→ **Assignment**
Lines with the word "This" are the ones wanted. Copy each of them from the entries below.

→ **Supplied records**
══════════
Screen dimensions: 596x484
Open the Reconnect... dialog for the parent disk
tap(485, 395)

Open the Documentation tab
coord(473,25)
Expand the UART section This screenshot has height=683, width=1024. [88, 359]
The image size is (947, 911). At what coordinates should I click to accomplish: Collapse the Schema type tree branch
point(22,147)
══════════
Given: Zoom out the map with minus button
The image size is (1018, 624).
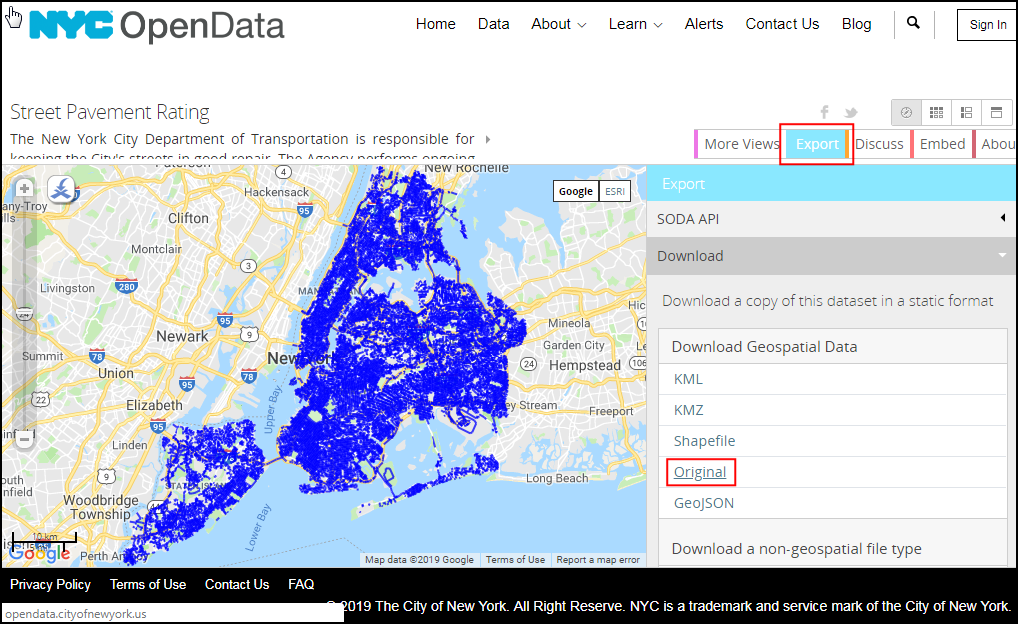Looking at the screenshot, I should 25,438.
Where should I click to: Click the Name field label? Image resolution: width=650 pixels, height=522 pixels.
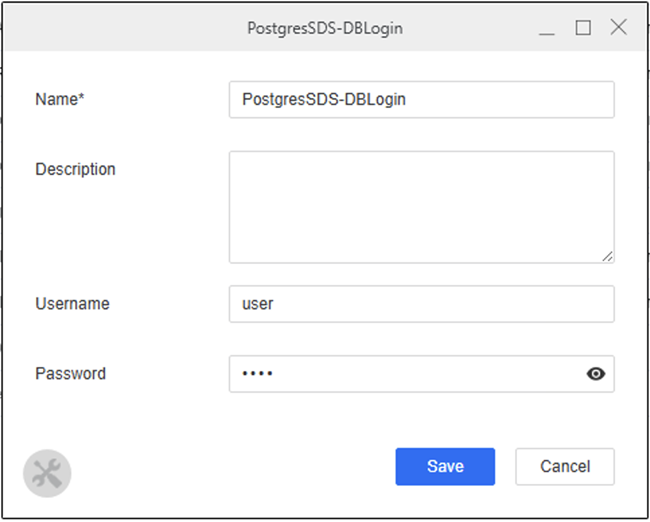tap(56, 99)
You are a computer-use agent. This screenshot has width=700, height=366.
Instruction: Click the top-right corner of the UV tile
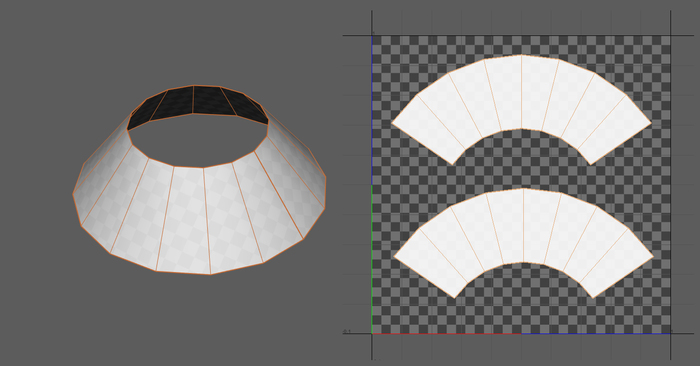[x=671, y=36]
══════════
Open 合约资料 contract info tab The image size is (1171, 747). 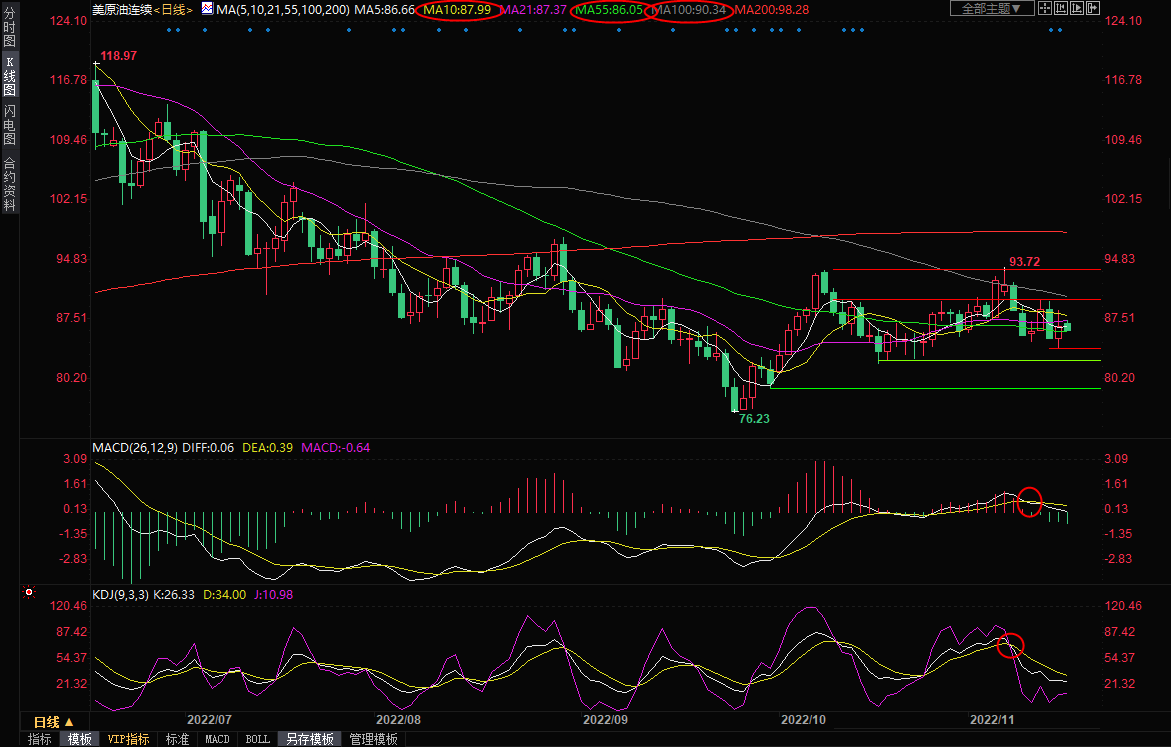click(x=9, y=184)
══════════
→ **Exercise answer**
Expand the UART section This screenshot has height=683, width=1024. [88, 359]
You are a computer-use agent. This screenshot has width=700, height=366.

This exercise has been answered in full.